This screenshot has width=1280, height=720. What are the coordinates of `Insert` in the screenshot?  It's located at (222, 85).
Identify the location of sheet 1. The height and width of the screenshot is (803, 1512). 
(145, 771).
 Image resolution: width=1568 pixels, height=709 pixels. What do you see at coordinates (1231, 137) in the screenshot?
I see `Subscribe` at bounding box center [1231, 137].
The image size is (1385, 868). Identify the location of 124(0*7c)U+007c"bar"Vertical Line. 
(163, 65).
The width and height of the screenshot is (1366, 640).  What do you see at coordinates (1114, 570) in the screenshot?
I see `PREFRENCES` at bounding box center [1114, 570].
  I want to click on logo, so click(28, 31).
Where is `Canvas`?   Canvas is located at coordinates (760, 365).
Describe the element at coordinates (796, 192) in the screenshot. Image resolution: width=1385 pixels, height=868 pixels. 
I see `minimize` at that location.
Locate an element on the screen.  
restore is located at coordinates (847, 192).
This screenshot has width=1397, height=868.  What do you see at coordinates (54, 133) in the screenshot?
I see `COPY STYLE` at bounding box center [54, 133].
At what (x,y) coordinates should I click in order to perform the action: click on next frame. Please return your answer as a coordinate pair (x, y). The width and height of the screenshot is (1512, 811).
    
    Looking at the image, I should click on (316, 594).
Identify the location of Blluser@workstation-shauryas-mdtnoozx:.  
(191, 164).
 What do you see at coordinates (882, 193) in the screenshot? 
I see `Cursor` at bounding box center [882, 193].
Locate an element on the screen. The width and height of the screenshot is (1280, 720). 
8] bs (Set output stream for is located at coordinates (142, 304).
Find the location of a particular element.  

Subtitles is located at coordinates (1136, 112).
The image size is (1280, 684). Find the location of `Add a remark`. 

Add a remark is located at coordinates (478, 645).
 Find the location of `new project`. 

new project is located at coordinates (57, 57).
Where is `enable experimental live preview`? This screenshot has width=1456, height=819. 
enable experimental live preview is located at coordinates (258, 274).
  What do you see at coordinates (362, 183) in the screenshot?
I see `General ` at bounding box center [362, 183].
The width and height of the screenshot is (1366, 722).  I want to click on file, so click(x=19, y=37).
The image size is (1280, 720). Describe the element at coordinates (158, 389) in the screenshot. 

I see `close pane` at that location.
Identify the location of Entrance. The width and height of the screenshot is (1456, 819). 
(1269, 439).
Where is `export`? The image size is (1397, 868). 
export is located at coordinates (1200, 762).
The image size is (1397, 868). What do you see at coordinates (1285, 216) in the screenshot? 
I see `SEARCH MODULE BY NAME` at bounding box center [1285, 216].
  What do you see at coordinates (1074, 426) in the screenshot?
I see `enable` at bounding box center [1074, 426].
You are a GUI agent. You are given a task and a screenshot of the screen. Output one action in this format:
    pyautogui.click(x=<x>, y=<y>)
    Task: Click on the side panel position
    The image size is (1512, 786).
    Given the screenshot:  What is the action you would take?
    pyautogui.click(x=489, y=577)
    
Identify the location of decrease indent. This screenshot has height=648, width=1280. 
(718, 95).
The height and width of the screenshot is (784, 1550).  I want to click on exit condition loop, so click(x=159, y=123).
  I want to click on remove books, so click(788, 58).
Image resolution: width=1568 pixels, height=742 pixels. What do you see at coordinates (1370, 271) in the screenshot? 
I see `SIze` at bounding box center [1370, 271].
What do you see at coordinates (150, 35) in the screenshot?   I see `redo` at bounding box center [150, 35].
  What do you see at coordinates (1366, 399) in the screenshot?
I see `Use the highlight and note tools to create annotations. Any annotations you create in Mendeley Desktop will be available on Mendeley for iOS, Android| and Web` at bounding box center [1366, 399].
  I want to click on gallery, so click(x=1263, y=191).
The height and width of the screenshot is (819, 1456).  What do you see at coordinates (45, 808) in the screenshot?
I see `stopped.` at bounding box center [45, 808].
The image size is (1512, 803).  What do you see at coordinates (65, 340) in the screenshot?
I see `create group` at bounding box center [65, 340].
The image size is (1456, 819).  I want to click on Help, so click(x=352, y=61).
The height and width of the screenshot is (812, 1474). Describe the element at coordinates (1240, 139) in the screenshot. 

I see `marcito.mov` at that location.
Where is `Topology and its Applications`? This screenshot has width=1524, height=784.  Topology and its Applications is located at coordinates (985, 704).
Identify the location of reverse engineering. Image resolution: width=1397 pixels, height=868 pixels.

------------------------------------------------------------------------

Given request: Copy out all of the records above, keeping every line exactly the same.

Exercise answer:
This screenshot has width=1280, height=720. What are the coordinates of `Insert` in the screenshot?  It's located at (222, 85).
Identify the location of sheet 1. The height and width of the screenshot is (803, 1512). 
(145, 771).
 Image resolution: width=1568 pixels, height=709 pixels. What do you see at coordinates (1231, 137) in the screenshot?
I see `Subscribe` at bounding box center [1231, 137].
The image size is (1385, 868). Identify the location of 124(0*7c)U+007c"bar"Vertical Line. 
(163, 65).
The width and height of the screenshot is (1366, 640).  What do you see at coordinates (1114, 570) in the screenshot?
I see `PREFRENCES` at bounding box center [1114, 570].
  I want to click on logo, so click(28, 31).
Where is `Canvas`?   Canvas is located at coordinates (760, 365).
Describe the element at coordinates (796, 192) in the screenshot. Image resolution: width=1385 pixels, height=868 pixels. 
I see `minimize` at that location.
Locate an element on the screen.  
restore is located at coordinates (847, 192).
This screenshot has width=1397, height=868.  What do you see at coordinates (54, 133) in the screenshot?
I see `COPY STYLE` at bounding box center [54, 133].
At what (x,y) coordinates should I click in order to perform the action: click on next frame. Please return your answer as a coordinate pair (x, y). The width and height of the screenshot is (1512, 811).
    
    Looking at the image, I should click on (316, 594).
Identify the location of Blluser@workstation-shauryas-mdtnoozx:.  
(191, 164).
 What do you see at coordinates (882, 193) in the screenshot? 
I see `Cursor` at bounding box center [882, 193].
Locate an element on the screen. The width and height of the screenshot is (1280, 720). 
8] bs (Set output stream for is located at coordinates (142, 304).
Find the location of a particular element.  

Subtitles is located at coordinates (1136, 112).
The image size is (1280, 684). Find the location of `Add a remark`. 

Add a remark is located at coordinates (478, 645).
 Find the location of `new project`. 

new project is located at coordinates (57, 57).
Where is `enable experimental live preview`? This screenshot has width=1456, height=819. 
enable experimental live preview is located at coordinates (258, 274).
  What do you see at coordinates (362, 183) in the screenshot?
I see `General ` at bounding box center [362, 183].
The width and height of the screenshot is (1366, 722).  I want to click on file, so click(x=19, y=37).
The image size is (1280, 720). Describe the element at coordinates (158, 389) in the screenshot. 

I see `close pane` at that location.
Identify the location of Entrance. The width and height of the screenshot is (1456, 819). 
(1269, 439).
Where is `export`? The image size is (1397, 868). 
export is located at coordinates (1200, 762).
The image size is (1397, 868). What do you see at coordinates (1285, 216) in the screenshot? 
I see `SEARCH MODULE BY NAME` at bounding box center [1285, 216].
  What do you see at coordinates (1074, 426) in the screenshot?
I see `enable` at bounding box center [1074, 426].
You are a GUI agent. You are given a task and a screenshot of the screen. Output one action in this format:
    pyautogui.click(x=<x>, y=<y>)
    Task: Click on the side panel position
    The image size is (1512, 786).
    Given the screenshot:  What is the action you would take?
    pyautogui.click(x=489, y=577)
    
Identify the location of decrease indent. This screenshot has height=648, width=1280. 
(718, 95).
The height and width of the screenshot is (784, 1550).  I want to click on exit condition loop, so click(x=159, y=123).
  I want to click on remove books, so click(788, 58).
Image resolution: width=1568 pixels, height=742 pixels. What do you see at coordinates (1370, 271) in the screenshot? 
I see `SIze` at bounding box center [1370, 271].
What do you see at coordinates (150, 35) in the screenshot?   I see `redo` at bounding box center [150, 35].
  What do you see at coordinates (1366, 399) in the screenshot?
I see `Use the highlight and note tools to create annotations. Any annotations you create in Mendeley Desktop will be available on Mendeley for iOS, Android| and Web` at bounding box center [1366, 399].
  I want to click on gallery, so click(x=1263, y=191).
The height and width of the screenshot is (819, 1456).  What do you see at coordinates (45, 808) in the screenshot?
I see `stopped.` at bounding box center [45, 808].
The image size is (1512, 803).  What do you see at coordinates (65, 340) in the screenshot?
I see `create group` at bounding box center [65, 340].
The image size is (1456, 819).  I want to click on Help, so click(x=352, y=61).
The height and width of the screenshot is (812, 1474). Describe the element at coordinates (1240, 139) in the screenshot. 

I see `marcito.mov` at that location.
Where is `Topology and its Applications`? This screenshot has width=1524, height=784.  Topology and its Applications is located at coordinates (985, 704).
Identify the location of reverse engineering. Image resolution: width=1397 pixels, height=868 pixels.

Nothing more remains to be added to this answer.